Christian-Jewish student group embraces Muslim peers

By  Scott Mair, Youth Speak News
  • May 21, 2010
Centre for Jewish Catholic Muslim LearningLONDON, ONT. - A youth organization that has dedicated itself to promoting positive dialogue between Catholics and Jews is now doing the same with the Muslim community.

The Centre for Catholic Jewish Learning, an organization established to improve Catholic-Jewish relations at King’s University College in London, changed its name to the Centre for Jewish Catholic Muslim Learning (CJCML) this year.

While the organization has been operating since 2004, the centre extended its efforts to promote positive interfaith dialogue to Islam this spring.

Fr.
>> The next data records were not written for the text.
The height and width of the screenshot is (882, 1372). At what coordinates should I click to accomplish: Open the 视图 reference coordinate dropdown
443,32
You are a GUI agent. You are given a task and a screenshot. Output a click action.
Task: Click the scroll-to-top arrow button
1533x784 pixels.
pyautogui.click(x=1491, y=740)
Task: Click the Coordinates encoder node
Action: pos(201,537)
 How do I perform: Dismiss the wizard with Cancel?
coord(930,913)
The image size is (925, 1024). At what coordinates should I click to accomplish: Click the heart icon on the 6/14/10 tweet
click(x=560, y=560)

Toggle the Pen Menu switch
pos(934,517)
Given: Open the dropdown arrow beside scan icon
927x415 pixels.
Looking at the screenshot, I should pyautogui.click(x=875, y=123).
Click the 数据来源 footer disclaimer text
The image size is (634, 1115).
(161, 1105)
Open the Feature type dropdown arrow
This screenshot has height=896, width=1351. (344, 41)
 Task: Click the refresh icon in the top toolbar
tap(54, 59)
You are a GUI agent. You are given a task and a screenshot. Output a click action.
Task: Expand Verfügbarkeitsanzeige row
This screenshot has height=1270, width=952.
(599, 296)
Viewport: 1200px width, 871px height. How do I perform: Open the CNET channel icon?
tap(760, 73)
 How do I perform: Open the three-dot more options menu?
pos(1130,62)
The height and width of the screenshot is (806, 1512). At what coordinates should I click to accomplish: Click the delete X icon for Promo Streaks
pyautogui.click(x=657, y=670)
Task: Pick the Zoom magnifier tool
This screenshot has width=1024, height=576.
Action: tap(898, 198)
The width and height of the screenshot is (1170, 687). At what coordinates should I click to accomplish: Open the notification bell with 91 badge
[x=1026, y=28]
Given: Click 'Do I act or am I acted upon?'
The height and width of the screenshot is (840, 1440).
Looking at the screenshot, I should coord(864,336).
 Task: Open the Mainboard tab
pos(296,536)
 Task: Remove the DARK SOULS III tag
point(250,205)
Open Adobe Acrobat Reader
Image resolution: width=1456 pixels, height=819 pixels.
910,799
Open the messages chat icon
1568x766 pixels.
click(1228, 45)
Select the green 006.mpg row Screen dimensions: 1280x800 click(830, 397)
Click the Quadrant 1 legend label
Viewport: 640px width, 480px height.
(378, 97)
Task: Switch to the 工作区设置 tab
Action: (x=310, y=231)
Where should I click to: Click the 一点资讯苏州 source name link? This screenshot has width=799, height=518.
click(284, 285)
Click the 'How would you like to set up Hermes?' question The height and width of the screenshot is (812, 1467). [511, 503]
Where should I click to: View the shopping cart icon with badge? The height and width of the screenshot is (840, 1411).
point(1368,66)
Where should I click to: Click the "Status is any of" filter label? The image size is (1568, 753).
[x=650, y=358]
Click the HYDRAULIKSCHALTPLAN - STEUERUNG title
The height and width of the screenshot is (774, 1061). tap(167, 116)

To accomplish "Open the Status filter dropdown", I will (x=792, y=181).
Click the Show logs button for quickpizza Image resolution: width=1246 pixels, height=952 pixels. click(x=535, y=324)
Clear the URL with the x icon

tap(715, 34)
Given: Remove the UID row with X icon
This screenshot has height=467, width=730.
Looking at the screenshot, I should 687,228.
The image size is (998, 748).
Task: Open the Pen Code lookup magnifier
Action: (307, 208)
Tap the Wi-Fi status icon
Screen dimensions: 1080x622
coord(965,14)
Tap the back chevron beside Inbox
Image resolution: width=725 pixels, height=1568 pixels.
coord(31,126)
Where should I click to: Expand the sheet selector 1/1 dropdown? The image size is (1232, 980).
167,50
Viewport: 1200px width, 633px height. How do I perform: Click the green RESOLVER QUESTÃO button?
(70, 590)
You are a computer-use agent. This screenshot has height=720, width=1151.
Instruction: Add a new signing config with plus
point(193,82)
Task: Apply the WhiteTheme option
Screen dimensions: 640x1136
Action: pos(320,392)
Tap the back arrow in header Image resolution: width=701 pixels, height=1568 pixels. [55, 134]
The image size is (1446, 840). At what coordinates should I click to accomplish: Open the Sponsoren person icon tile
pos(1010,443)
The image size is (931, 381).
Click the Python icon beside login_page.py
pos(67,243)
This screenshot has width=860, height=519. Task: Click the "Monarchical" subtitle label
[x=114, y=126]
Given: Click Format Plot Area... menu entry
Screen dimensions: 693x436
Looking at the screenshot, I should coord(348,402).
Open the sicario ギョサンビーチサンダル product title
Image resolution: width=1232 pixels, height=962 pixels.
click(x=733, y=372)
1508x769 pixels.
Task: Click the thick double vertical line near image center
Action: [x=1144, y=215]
Michael Bechard, chairman of CJCML, said the organization has always wanted to include Muslims but felt that greater dialogue with the Muslim community was needed before this could take place.

“What we had to do from the beginning was build relationships with the Muslim community, both on campus and within the city,” said Bechard. “We felt that the time was right to include them in our organization and discuss our common heritage as children of Abraham.”

The organization does this via events like the Abrahamic Road Trip, an excursion where students are introduced to the sacred places of each religion and can ask questions about Judaism, Christianity and Islam. The events are planned by the organization’s student representatives from each religious community.

“The official addition of the Muslim community is a great step forward,” said Bianca Canave, the organization’s Catholic representative. “Our organization’s message brings people together by celebrating our similarities and acknowledging our differences.”

The decision was not without controversy, however. Some felt that including Islam would undermine the organization’s original purpose of facilitating dialogue between Christians and Jews.

“Due to the deeply rooted foundations of the Centre… there was a bit of hesitancy in regards to the inclusion of Islam,” said Itsham Yousaf, the organization’s Muslim representative. “Fortunately, Fr. Bechard and others committed to inter-religious dialogue (did not want) the third member of the Abrahamic family excluded.”

Marty Rotenberg, the organization’s Jewish representative, feels that the inclusion of Islam will improve the relationship between Jews and Muslims.

“Muslim-Jewish relations are currently at a low point in history,” said Rotenberg. “By engaging each other in honest dialogue… we can learn from the successes of Catholic Jewish dialogue and apply this to all of our communities.”

Yousaf agrees, saying that inter-religious dialogue is in keeping with Islam.

“Muslims are generally in favour of interfaith dialogue and are very supportive of getting to know Jews and Christians,” said Yousaf. “Through education we will enhance our understanding of one another.”

Some of the educational efforts in service of this goal include the preparation of “common charity meals,” where Jewish and Muslim students prepare food for the less fortunate. Bechard says this “builds bridges” between the two faiths.

“Students of Jewish and Muslim origin who would be fighting back (in their home countries) are now working together and preparing meals for the poor in the city,” said Bechard. “It’s a very basic charitable work, but it creates an environment where walls of suspicion are broken down.”

Canave said that the CCJML has been so successful with its efforts it has extended beyond King’s College.

“Many of the participants in our programs are members of the (local) community,” said Canave. “A lot of our activities have spread beyond… King’s University College and over to the (University of Western Ontario), its affiliates and other colleges.”

Rotenberg says the organization is so successful it has begun to take on more ambitious projects, including a memoir about a Canadian Catholic’s struggle to protect Dutch Jews during the Holocaust.

Whatever projects are tackled, however, Bechard says the CCJML will strive for unity and dialogue between the three faiths.

“We are all God’s children and share in the initial covenant God made with Abraham,” said Bechard. “It’s part of our mission as a Catholic community at King’s College to celebrate the rich diversity of faiths that different people bring here. (We) desire to (show) how faith creates a forum for peace and justice.”

(Mair, 18, is journalism student at Carleton University in Ottawa.)